**What is asked**
Put the lines from the one containing "Open the Asset" through the one containing "tap(915, 321)", inclusive, into a Markdown table with the columns No. and Line, leaving out any blank lines.

Word and element location records:
━━━━━━━━━━━━━━━━━━━━

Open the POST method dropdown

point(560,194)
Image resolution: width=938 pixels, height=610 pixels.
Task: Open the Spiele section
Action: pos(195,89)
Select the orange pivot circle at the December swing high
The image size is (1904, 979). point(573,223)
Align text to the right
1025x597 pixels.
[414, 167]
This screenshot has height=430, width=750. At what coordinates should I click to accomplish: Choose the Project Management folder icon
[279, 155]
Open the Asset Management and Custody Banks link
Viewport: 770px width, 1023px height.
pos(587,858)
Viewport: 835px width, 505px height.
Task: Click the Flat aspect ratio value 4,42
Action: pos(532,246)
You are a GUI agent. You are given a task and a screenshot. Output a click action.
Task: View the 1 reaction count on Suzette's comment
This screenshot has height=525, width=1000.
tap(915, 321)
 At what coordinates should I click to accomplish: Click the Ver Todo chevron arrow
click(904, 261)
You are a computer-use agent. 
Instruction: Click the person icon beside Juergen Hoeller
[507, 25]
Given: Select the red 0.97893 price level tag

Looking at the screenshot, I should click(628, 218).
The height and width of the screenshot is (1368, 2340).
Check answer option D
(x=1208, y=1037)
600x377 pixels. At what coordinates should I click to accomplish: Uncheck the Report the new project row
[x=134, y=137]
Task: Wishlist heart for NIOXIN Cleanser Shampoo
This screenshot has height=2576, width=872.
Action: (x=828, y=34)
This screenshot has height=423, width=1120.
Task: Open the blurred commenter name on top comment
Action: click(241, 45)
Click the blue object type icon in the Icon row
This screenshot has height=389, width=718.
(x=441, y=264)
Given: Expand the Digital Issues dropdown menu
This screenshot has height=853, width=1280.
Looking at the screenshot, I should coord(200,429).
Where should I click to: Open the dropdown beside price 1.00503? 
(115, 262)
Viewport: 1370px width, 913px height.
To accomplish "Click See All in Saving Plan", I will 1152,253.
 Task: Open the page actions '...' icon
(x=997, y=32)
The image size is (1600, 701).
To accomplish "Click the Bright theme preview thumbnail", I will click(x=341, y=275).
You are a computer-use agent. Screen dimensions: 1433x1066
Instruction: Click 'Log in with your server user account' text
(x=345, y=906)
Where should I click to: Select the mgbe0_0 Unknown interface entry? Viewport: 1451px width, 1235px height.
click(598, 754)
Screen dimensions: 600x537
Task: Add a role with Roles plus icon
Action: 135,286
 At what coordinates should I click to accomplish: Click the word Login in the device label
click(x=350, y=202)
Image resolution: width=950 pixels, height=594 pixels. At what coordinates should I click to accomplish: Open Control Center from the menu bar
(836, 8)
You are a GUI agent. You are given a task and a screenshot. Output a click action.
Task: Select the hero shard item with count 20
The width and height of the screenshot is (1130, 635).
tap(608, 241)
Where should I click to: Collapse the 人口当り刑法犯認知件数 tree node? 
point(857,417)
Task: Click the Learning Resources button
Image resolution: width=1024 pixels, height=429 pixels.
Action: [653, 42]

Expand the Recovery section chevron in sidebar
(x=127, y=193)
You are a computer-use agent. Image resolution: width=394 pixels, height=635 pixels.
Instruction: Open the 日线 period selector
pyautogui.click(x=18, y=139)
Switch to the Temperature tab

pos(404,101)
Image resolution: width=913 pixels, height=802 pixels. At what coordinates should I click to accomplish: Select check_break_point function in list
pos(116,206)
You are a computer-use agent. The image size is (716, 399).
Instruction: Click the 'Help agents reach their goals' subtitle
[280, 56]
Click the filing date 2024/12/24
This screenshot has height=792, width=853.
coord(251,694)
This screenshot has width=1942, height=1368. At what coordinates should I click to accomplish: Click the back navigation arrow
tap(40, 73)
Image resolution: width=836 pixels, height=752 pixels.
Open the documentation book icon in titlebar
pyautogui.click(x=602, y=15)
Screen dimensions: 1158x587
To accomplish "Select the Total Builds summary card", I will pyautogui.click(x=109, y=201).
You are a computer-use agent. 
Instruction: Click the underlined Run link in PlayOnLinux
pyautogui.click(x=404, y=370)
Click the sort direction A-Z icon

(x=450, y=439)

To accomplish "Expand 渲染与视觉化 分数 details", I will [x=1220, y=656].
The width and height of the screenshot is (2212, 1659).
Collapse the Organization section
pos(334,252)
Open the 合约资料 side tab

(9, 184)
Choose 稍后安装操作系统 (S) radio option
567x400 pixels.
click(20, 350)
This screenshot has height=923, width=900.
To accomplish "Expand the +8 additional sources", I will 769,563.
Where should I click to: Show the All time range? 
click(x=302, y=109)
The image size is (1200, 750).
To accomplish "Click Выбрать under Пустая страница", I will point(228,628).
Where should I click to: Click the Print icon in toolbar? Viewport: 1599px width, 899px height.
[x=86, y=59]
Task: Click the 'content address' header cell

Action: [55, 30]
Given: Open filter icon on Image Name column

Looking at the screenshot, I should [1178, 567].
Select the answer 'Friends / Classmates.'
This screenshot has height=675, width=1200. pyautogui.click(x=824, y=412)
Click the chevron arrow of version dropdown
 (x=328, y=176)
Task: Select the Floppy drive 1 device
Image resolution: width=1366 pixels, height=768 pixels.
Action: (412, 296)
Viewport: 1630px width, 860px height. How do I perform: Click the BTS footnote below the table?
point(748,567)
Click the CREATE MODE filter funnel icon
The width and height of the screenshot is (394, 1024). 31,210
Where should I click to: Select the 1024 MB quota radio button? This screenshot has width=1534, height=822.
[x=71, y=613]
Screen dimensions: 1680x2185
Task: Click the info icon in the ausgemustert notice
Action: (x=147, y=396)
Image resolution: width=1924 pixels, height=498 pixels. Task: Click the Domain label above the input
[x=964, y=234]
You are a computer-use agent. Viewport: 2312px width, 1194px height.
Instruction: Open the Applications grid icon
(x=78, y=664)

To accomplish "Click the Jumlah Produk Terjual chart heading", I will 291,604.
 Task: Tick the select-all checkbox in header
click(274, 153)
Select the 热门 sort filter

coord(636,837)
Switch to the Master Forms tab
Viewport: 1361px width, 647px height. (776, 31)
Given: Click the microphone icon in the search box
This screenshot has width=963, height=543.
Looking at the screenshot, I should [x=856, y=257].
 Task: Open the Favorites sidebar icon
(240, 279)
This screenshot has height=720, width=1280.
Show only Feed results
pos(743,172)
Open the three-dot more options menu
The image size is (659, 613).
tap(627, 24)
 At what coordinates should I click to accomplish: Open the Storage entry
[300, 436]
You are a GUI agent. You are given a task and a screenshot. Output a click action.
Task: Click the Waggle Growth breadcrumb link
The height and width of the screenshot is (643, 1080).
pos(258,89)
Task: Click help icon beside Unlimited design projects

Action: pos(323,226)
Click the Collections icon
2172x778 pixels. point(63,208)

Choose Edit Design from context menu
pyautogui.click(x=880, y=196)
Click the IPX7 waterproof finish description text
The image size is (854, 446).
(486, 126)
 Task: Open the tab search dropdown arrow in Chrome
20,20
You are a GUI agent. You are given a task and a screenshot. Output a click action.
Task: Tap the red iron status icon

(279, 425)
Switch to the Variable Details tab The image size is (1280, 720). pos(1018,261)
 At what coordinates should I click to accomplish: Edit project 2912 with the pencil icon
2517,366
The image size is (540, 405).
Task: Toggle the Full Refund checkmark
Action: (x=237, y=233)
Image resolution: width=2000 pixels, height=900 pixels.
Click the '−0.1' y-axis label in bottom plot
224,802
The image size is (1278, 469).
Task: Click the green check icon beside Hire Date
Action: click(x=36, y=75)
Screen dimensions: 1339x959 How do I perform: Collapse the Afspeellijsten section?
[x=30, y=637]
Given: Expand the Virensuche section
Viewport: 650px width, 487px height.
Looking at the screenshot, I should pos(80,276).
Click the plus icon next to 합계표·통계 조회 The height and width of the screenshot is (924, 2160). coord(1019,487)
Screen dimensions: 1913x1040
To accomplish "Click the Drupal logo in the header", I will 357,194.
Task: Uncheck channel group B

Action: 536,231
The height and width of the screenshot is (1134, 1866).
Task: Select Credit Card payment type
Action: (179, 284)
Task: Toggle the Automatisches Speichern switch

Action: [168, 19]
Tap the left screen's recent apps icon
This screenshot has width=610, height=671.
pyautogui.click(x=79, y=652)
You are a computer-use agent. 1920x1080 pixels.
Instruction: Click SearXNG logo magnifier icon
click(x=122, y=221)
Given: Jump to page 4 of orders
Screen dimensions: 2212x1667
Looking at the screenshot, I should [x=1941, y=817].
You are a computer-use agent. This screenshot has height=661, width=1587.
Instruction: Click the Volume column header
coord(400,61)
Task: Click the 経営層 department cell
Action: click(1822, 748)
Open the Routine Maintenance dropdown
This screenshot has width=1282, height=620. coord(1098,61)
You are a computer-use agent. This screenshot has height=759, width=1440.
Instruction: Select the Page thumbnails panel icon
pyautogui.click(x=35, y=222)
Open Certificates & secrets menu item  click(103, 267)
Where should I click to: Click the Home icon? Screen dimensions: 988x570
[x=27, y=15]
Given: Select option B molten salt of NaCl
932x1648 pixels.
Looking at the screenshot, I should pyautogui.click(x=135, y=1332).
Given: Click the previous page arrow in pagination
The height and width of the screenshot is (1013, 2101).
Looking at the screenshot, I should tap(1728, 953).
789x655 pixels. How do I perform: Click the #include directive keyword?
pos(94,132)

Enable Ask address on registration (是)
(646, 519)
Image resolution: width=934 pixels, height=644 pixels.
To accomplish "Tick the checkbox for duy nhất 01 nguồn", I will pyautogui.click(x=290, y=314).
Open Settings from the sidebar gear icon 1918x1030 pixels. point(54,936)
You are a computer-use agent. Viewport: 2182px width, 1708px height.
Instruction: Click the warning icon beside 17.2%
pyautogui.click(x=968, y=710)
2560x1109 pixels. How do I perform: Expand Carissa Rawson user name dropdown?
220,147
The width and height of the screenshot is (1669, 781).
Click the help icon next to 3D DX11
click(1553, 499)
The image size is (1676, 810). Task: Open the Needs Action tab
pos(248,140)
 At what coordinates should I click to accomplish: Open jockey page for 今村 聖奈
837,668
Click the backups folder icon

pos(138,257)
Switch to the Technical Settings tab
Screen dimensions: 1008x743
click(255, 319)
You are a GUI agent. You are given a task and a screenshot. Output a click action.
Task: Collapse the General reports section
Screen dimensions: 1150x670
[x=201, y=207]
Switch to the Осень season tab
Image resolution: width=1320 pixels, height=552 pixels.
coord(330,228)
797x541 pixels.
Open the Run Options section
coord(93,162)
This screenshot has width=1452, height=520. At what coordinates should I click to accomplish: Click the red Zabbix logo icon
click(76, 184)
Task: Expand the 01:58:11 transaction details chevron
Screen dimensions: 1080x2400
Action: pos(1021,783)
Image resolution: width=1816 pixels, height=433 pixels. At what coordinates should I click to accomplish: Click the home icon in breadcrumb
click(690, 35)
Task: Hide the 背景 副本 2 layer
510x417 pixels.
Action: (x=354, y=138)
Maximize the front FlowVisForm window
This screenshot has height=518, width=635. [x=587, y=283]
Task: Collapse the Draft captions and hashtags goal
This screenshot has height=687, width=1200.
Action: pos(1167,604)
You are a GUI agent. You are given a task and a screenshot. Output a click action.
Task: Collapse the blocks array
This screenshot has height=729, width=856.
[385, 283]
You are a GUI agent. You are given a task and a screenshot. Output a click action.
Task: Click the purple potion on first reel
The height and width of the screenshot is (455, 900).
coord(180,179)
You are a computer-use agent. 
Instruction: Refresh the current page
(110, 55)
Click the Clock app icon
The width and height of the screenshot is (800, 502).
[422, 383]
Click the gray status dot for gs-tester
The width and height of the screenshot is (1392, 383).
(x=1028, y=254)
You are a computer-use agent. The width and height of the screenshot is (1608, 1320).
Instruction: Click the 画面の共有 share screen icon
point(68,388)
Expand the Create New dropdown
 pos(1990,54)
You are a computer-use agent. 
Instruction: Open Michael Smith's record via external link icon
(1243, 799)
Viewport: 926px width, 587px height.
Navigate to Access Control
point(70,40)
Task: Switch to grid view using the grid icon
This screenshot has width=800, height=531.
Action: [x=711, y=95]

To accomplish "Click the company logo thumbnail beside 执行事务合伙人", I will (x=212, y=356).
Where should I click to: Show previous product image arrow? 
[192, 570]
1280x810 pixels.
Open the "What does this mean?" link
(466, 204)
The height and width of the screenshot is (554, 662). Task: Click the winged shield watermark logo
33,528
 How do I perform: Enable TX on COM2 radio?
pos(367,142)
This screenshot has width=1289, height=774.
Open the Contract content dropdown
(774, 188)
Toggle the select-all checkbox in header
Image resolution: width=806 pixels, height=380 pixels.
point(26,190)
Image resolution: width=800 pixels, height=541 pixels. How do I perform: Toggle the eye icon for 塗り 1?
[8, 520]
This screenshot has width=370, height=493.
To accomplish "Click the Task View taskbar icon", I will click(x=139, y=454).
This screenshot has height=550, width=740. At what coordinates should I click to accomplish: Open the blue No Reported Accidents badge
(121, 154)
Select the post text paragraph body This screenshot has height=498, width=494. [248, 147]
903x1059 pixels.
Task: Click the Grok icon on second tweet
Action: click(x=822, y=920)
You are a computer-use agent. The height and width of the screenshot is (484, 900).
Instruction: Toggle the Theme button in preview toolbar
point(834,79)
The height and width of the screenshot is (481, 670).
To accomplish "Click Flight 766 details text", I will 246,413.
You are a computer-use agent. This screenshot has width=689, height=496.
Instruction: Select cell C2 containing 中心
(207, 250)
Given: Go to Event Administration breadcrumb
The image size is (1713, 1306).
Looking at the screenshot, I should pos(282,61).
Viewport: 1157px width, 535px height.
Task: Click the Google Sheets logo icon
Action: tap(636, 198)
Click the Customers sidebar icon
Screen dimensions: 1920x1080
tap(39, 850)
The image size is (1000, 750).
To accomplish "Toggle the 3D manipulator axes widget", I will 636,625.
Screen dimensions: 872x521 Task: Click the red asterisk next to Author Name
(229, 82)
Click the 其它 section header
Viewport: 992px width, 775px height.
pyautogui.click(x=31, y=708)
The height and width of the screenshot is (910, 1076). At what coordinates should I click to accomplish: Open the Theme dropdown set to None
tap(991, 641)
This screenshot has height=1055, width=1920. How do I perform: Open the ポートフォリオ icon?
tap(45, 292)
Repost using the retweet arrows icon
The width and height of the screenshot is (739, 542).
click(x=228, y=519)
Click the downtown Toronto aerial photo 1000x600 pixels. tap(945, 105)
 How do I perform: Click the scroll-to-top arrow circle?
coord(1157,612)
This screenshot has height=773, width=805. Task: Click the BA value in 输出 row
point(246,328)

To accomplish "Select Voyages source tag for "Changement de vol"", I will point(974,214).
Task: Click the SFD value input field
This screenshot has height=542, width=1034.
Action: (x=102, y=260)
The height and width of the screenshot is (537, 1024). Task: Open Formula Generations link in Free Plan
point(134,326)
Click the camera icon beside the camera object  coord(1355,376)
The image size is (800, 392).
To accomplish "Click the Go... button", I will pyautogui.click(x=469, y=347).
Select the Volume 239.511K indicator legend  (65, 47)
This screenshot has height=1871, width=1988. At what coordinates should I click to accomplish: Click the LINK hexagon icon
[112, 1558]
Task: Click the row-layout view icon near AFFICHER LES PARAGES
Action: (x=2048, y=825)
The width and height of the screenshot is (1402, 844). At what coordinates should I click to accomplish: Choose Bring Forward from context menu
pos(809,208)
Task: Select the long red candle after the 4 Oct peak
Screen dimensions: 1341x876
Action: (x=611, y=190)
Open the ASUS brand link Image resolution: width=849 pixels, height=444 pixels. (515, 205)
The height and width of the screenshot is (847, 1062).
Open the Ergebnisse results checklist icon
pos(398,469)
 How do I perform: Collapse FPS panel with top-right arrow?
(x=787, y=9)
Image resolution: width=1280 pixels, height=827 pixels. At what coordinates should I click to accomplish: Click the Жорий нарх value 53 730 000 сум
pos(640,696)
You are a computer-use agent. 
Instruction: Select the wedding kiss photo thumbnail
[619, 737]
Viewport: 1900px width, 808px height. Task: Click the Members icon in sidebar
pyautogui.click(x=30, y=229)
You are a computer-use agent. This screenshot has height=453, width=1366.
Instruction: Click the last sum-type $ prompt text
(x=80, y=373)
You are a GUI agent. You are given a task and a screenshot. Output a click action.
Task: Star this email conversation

━━━━━━━━━━━━━━━━━━━━

**Worked answer**
| No. | Line |
|---|---|
| 1 | Open the Asset Management and Custody Banks link |
| 2 | Viewport: 770px width, 1023px height. |
| 3 | pos(587,858) |
| 4 | Viewport: 835px width, 505px height. |
| 5 | Task: Click the Flat aspect ratio value 4,42 |
| 6 | Action: pos(532,246) |
| 7 | You are a GUI agent. You are given a task and a screenshot. Output a click action. |
| 8 | Task: View the 1 reaction count on Suzette's comment |
| 9 | This screenshot has height=525, width=1000. |
| 10 | tap(915, 321) |